*** Given records Section Begins ***

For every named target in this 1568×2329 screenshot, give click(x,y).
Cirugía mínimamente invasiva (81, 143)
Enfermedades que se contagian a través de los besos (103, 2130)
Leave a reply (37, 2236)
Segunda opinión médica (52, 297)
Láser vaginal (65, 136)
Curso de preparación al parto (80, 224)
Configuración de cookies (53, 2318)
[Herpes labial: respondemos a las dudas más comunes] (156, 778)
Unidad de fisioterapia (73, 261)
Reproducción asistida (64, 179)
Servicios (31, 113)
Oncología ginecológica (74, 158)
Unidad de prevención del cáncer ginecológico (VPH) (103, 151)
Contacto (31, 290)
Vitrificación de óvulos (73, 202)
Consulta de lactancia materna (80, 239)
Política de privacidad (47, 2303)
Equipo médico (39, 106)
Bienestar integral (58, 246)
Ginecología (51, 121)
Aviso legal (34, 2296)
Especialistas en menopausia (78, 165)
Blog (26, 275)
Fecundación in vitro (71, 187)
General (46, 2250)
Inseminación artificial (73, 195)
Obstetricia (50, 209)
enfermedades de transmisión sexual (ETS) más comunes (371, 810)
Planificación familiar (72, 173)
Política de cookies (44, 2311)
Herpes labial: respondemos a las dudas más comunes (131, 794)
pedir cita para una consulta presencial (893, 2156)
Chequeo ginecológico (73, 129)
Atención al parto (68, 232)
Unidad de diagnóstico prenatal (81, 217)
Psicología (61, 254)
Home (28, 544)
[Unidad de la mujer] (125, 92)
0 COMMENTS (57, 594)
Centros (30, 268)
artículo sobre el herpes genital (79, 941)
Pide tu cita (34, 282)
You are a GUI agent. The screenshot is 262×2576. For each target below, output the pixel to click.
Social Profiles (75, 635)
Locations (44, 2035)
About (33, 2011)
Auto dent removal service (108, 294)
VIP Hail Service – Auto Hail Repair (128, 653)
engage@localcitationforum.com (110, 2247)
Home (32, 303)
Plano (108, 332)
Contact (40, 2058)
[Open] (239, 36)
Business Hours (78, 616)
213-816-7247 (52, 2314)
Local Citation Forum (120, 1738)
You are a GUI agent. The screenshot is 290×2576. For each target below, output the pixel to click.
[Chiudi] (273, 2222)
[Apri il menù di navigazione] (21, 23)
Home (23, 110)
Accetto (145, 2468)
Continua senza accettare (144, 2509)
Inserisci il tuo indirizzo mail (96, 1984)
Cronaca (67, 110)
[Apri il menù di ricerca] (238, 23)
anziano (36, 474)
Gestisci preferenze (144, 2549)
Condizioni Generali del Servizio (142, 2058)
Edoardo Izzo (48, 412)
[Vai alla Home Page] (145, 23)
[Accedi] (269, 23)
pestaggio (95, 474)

*** Given records Section Ends ***

Task goal:
For every entry above, write out an exact copy.

Answer section:
For every named target in this 1568×2329 screenshot, give click(x,y).
Cirugía mínimamente invasiva (81, 143)
Enfermedades que se contagian a través de los besos (103, 2130)
Leave a reply (37, 2236)
Segunda opinión médica (52, 297)
Láser vaginal (65, 136)
Curso de preparación al parto (80, 224)
Configuración de cookies (53, 2318)
[Herpes labial: respondemos a las dudas más comunes] (156, 778)
Unidad de fisioterapia (73, 261)
Reproducción asistida (64, 179)
Servicios (31, 113)
Oncología ginecológica (74, 158)
Unidad de prevención del cáncer ginecológico (VPH) (103, 151)
Contacto (31, 290)
Vitrificación de óvulos (73, 202)
Consulta de lactancia materna (80, 239)
Política de privacidad (47, 2303)
Equipo médico (39, 106)
Bienestar integral (58, 246)
Ginecología (51, 121)
Aviso legal (34, 2296)
Especialistas en menopausia (78, 165)
Blog (26, 275)
Fecundación in vitro (71, 187)
General (46, 2250)
Inseminación artificial (73, 195)
Obstetricia (50, 209)
enfermedades de transmisión sexual (ETS) más comunes (371, 810)
Planificación familiar (72, 173)
Política de cookies (44, 2311)
Herpes labial: respondemos a las dudas más comunes (131, 794)
pedir cita para una consulta presencial (893, 2156)
Chequeo ginecológico (73, 129)
Atención al parto (68, 232)
Unidad de diagnóstico prenatal (81, 217)
Psicología (61, 254)
Home (28, 544)
[Unidad de la mujer] (125, 92)
0 COMMENTS (57, 594)
Centros (30, 268)
artículo sobre el herpes genital (79, 941)
Pide tu cita (34, 282)
You are a GUI agent. The screenshot is 262×2576. For each target below, output the pixel to click.
Social Profiles (75, 635)
Locations (44, 2035)
About (33, 2011)
Auto dent removal service (108, 294)
VIP Hail Service – Auto Hail Repair (128, 653)
engage@localcitationforum.com (110, 2247)
Home (32, 303)
Plano (108, 332)
Contact (40, 2058)
[Open] (239, 36)
Business Hours (78, 616)
213-816-7247 (52, 2314)
Local Citation Forum (120, 1738)
You are a GUI agent. The screenshot is 290×2576. For each target below, output the pixel to click.
[Chiudi] (273, 2222)
[Apri il menù di navigazione] (21, 23)
Home (23, 110)
Accetto (145, 2468)
Continua senza accettare (144, 2509)
Inserisci il tuo indirizzo mail (96, 1984)
Cronaca (67, 110)
[Apri il menù di ricerca] (238, 23)
anziano (36, 474)
Gestisci preferenze (144, 2549)
Condizioni Generali del Servizio (142, 2058)
Edoardo Izzo (48, 412)
[Vai alla Home Page] (145, 23)
[Accedi] (269, 23)
pestaggio (95, 474)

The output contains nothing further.